Note that in order to keep queries fast, we are storing profiling information in the profiler_data_time_series, Data Quality results in data_quality_data_time_series, Incident Management results in test_case_resolution_status_time_series, and apps_extension_time_series for Application runs, which have the same shape.

The Usage Workflows will store the usage information of your assets in the entity_usage table.

The change_event table is used to store events that are generated when an Entity is created, updated, or deleted. This table is used to keep track of changes to the metadata in the system, and is internally polled by the server to handle the observability and notification systems.
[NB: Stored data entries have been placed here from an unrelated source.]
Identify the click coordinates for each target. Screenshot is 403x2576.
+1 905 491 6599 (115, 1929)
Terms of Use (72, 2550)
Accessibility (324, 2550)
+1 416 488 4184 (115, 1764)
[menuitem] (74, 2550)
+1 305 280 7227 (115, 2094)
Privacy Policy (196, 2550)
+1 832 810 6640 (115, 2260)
The change_event, change_event_consumers and consumers_dlq are internal tables and should not be used directly.

  • test_connection_definition: Stores the steps that are performed for each connector when testing the connection. This Entity is for internal use only. Note that these definitions are tightly coupled with the implementation on the Ingestion Framework.
  • test_definition: Stored the tests that are available in the platform and the types they support.
  • test_case: Stores the executed test cases and their results.
  • test_suite: Stores the Test Suite Entity, which is used as a logical grouping of tests.

There are 6 tables with the prefix QRTZ_. Those are used by the internal server scheduling tool of Applications such as the Indexing.

Originally, we relied on Flyway to manage the backend db migrations. Flyway used the DATABASE_CHANGE_LOG table to store the migration information.

In recent releases we switched to an in-house migration system which allows us to perform db migrations in a more controlled way. The internal tables for this system are SERVER_CHANGE_LOG and SERVER_MIGRATION_SQL_LOGS.

These tables are for internal use only.